As part of my Scala-Docker-Postgres project I wanted to do something a little more useful than the “Hello World on steroids” app I have done so far.

I thought it might be fun to make a Scrabble-style dictionary, where the user inputs any combination of characters and the application returns a list of valid English words that can be constructed from those letters.

For that, I decided to make a CSV file that I can import into Postgres containing the columns word and canonical_word

So for a row here’s how it would look:

ID |   word     |  canonical_word
---------------------------------
1  |  aardvark  |    aaadkrrv

The idea is when a user submits any collection of characters, we just alphabetize the collection and search against a list of all alphabetized or “canonical words” and return the English equivalents.

Since Scala runs on the JVM we have access to the famous java.io library which makes parsing the list a piece of cake.

here’s the list of words I’m using: https://github.com/dwyl/english-words/blob/master/words.txt

url="https://raw.githubusercontent.com/dwyl/english-words/master/words.txt"

curl $url >> words.txt

touch WordMapper.scala

in WordMapper.scala:

import java.io._
import scala.io.Source

val inputFile = "words.txt"
val outputFile = new File("dict.csv")
val fileWriter = new BufferedWriter(new FileWriter(outputFile))

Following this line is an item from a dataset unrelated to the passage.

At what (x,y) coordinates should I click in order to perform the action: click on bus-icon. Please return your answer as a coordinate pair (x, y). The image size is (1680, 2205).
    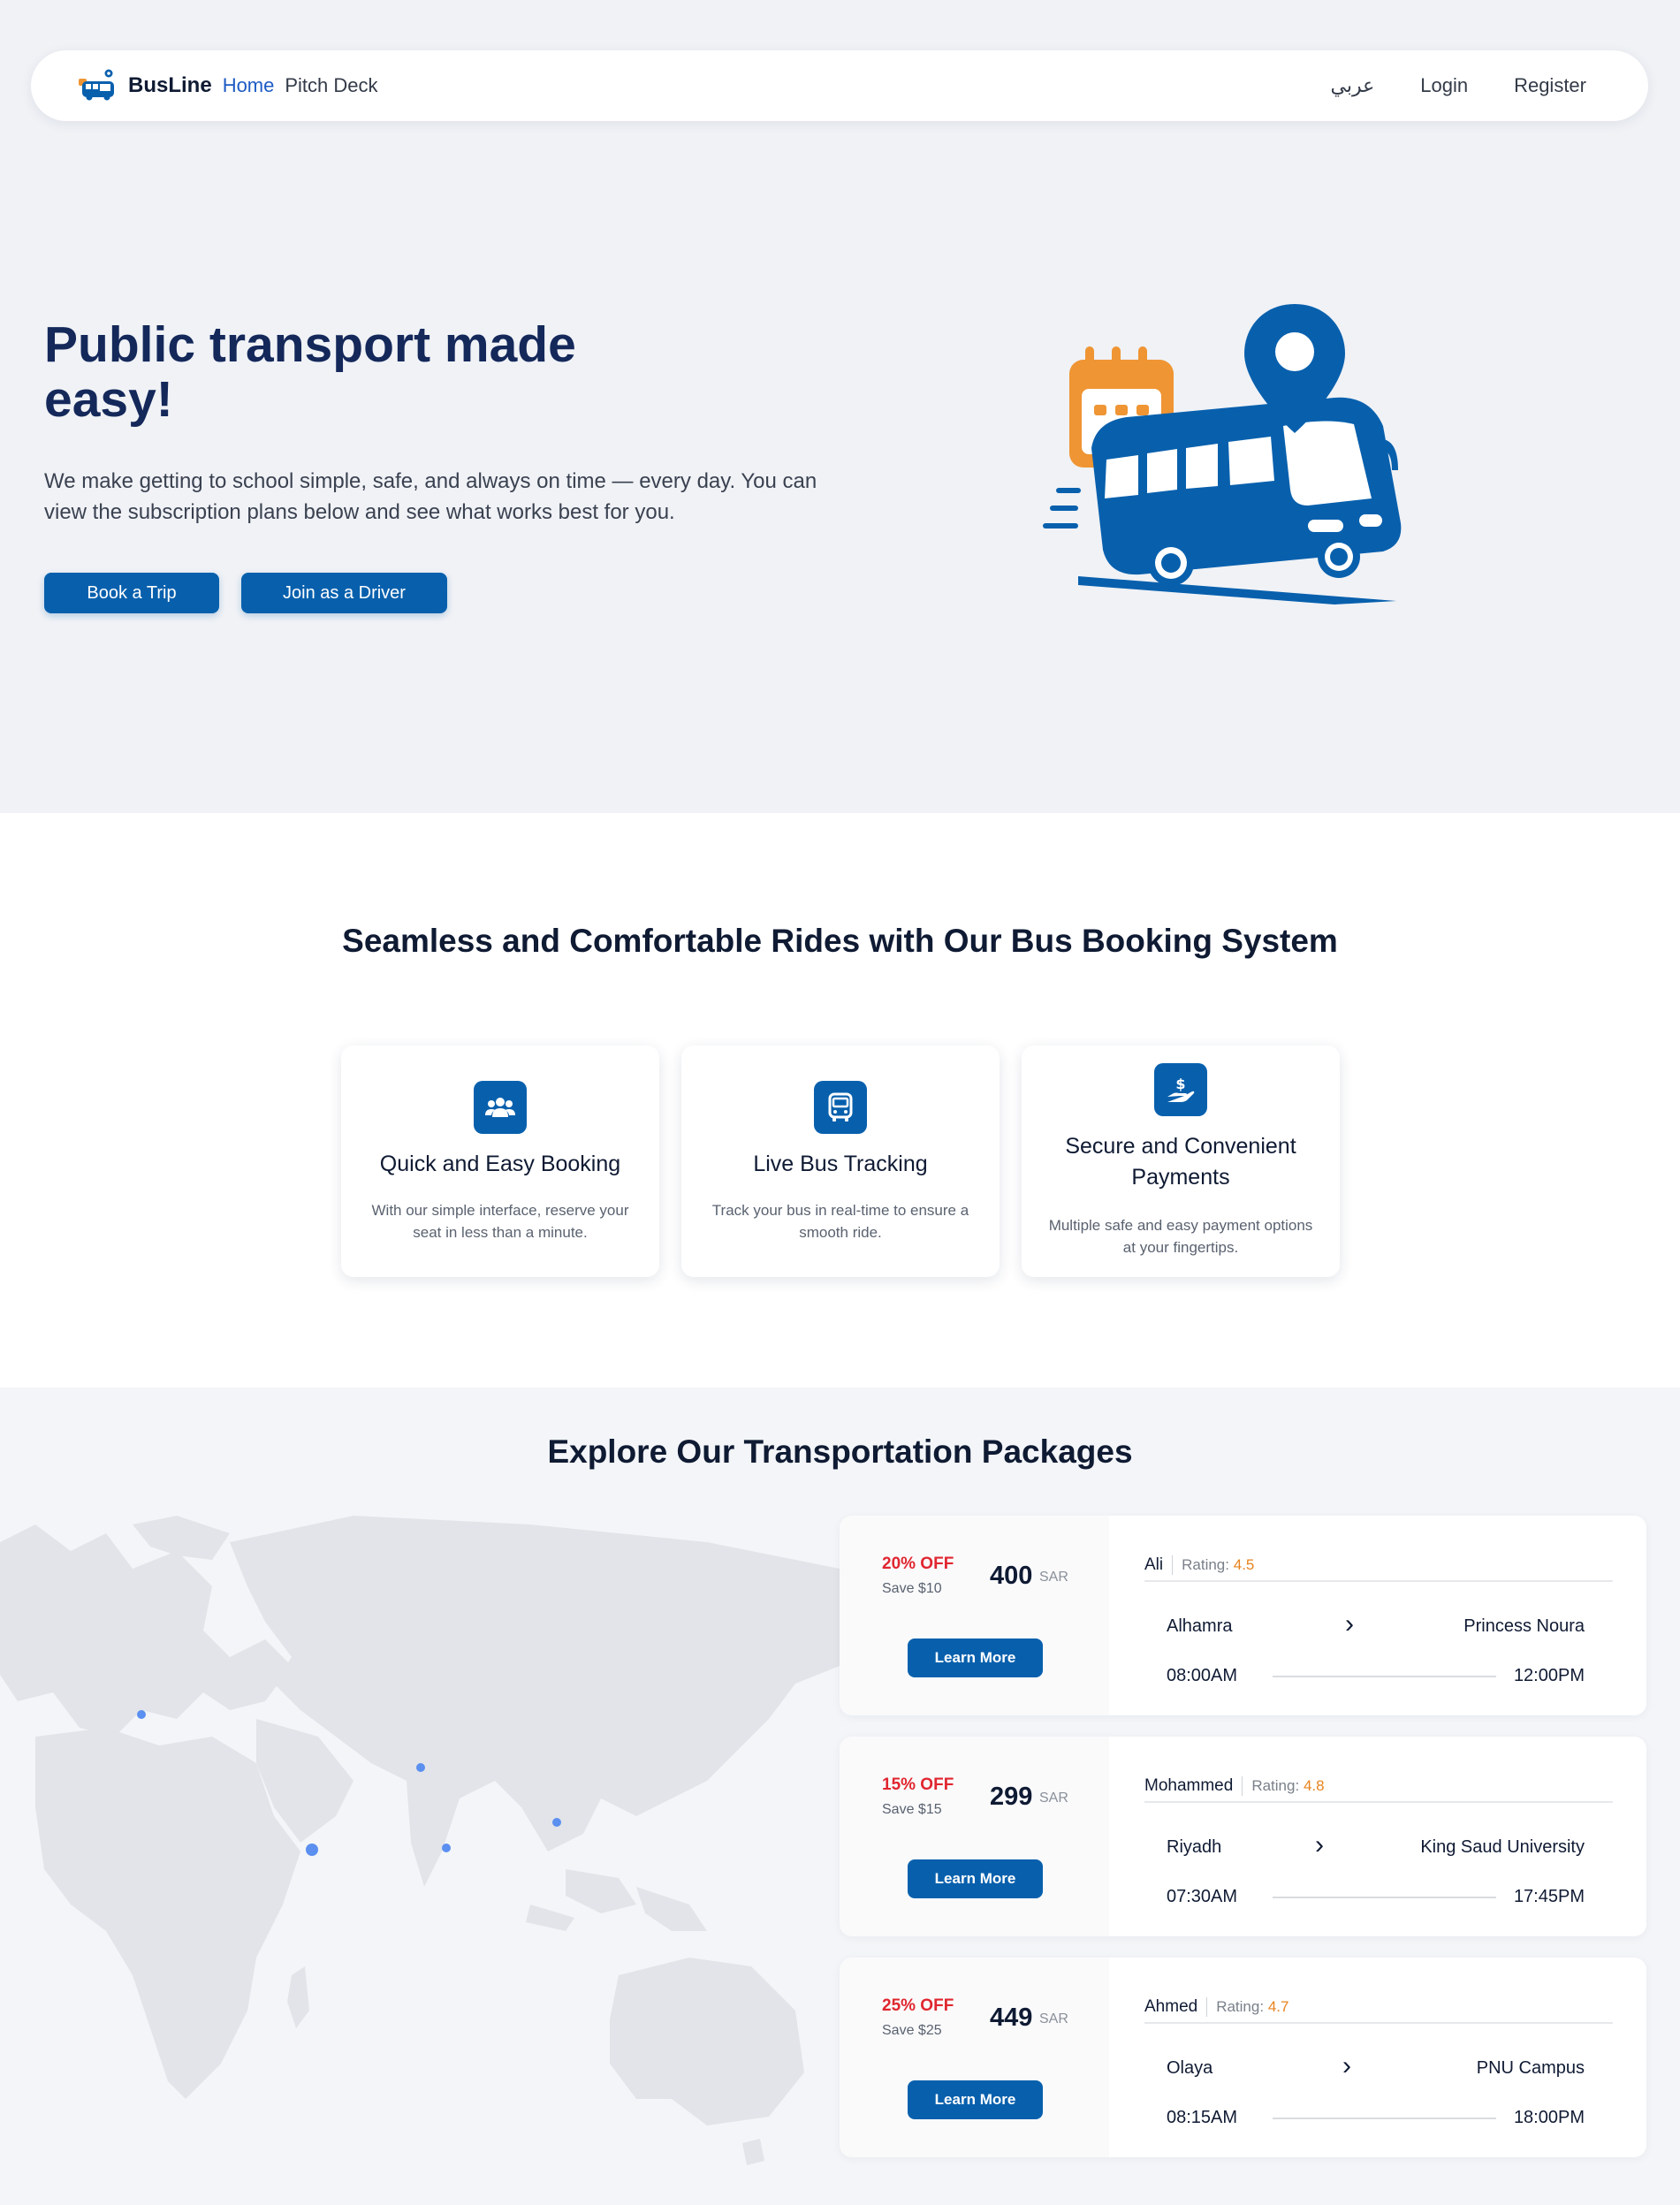
    Looking at the image, I should click on (840, 1108).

for (word <- Source.fromFile(inputFile).getLines) {
  val canonical = word.split("").sorted.mkString("")
  fileWriter.write(s"""$word, $canonical\n""")
}

fileWriter.close

Back in the bash terminal:

scala WordMapper.scala

tail dict.csv

# zymotic, cimotyz
# zymotically, acillmotyyz
# zymotize, eimotyzz
# zymotoxic, cimootxyz
# zymurgies, egimrsuyz
# zymurgy, gmruyyz
# zythem, ehmtyz
# zythum, hmtuyz
# zyzzyva, avyyzzz
# zyzzyvas, asvyyzz

Nice and easy. Now we have a file ready to import into Postgres.